For those who are familiar with SAP applications such as S/4 HANA and SAP ECC (Central Component), this will all be very elementary in nature. In the security world, authentication and authorization are two terms that get tossed around very frequently. Authorizations are especially useful when controlling access at the application level. They are responsible for controlling the various functions that a user can execute. User’s can also be authorized to view, change, enter, and delete data. While the underlying concept of the authorizing principle may seem trivial, there are numerous challenges that come into play during authorization implementations. Security compliances, enterprise restrictions, and high costs often times deter organizations from implementing best practices in their security architecture. However, at the end of the day, the importance of a secure access control framework cannot be stressed enough. Roles and authorizations are what enable users to execute transactions in SAP in a secure manner.
Roles
Single roles can be derived from their respective organizational values into derived roles. From a technical viewpoint, derived roles are also single roles that have inherited authorization characteristics from a separate “master” role. A collection of single and derived roles is called a composite role. In any case, once a role gets generated with at least a single authorization object, the system will naturally generate an authorization profile for that role.
- Single Roles – Single roles are derivable from their respective organizational values. Usually when single roles are discussed amongst professionals, the primary reference point is given to a job or position based role design. When this is the case, all required authorizations for a user’s job/position are contained in the single role. However, there are examples where many single role designs lack some or even all of a user’s required authorizations. This is typically the case when a basic authorization role that includes transactions and authorizations that are uniform for all users. Similarly, there will be users who will possess extra privileges in their authorization permissions.

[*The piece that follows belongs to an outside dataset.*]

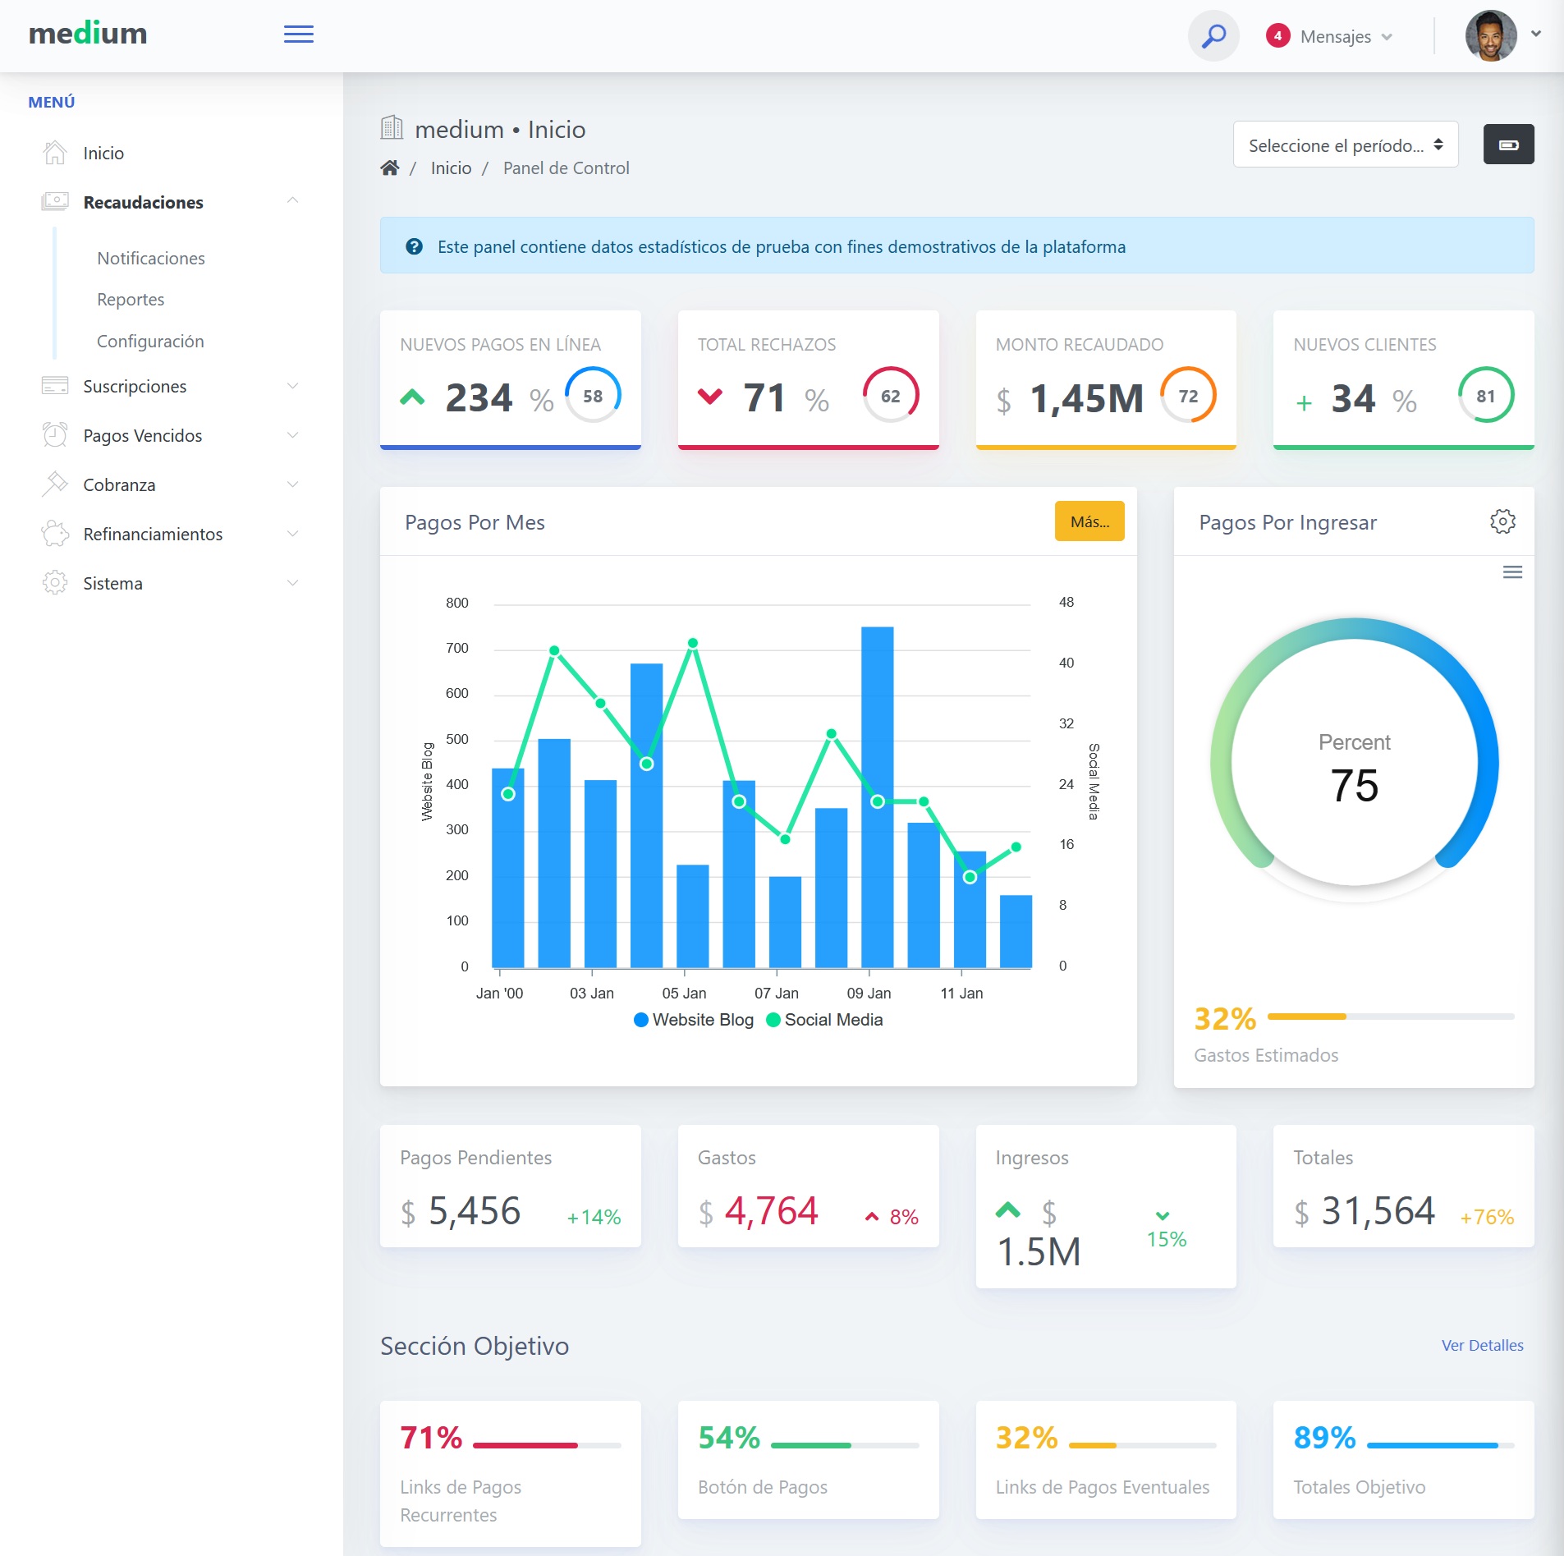Toggle the hamburger sidebar menu icon

coord(298,34)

- Derived Roles – There are a number of differences between single and derived roles. For starters, derived roles are composed of a “master” role and additional “child” roles that are each unique from the “master” and each other only in their organizational values. This approach does come with a number of limitations however. For example, if a user attempts to promote non-organizational fields to organizational fields, the user must ensure that the values be the same within one role. To put it simply, it’s not advisable to use different non-organizational fields in tandem with derived roles since the values across all the child roles will be the same as the “master” role. As a result, all objects will be effected.

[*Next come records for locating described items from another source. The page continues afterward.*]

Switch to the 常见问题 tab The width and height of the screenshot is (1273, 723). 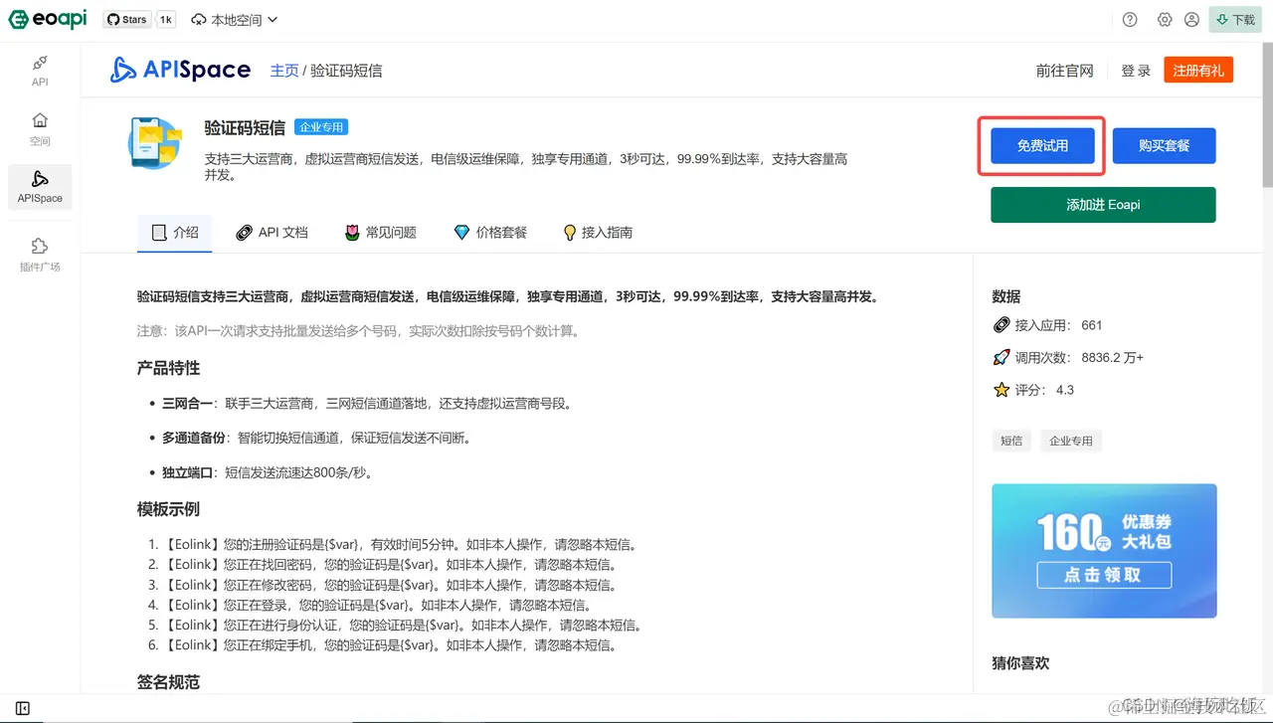(379, 232)
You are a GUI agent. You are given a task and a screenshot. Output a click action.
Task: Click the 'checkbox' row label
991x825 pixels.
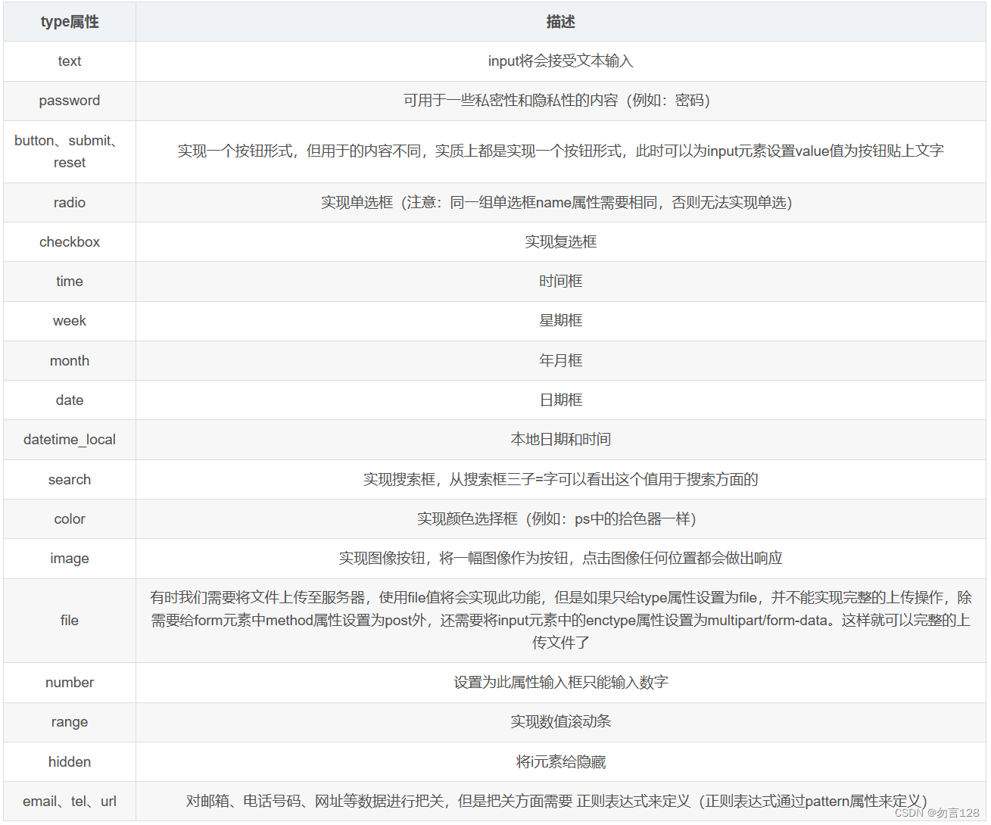pyautogui.click(x=69, y=242)
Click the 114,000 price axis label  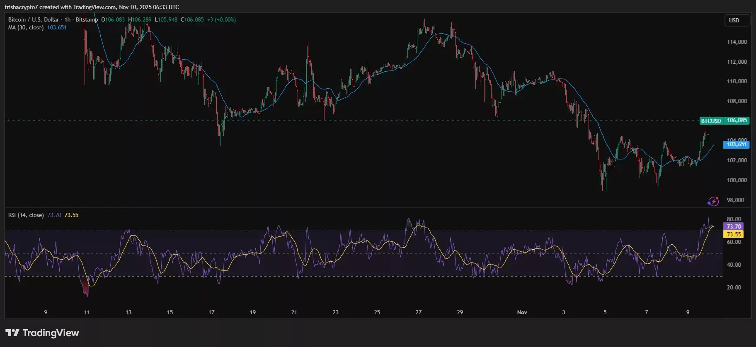click(x=737, y=42)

- Composite Roles – The most versatile role type in SAP is the composite role. Composite roles are a collection of single roles that are capable of being grouped into a common composite role menu. The versatility results in users being able to indirectly assign multiple single roles to a user by assigning only the specific composite role that contains the single roles. Composite roles are heavily leveraged by SAP customers because they drastically reduce the single roles count that are directly assigned to users. In a nutshell, a composite role can really be thought of as a package of single roles that can guide a task-level single role.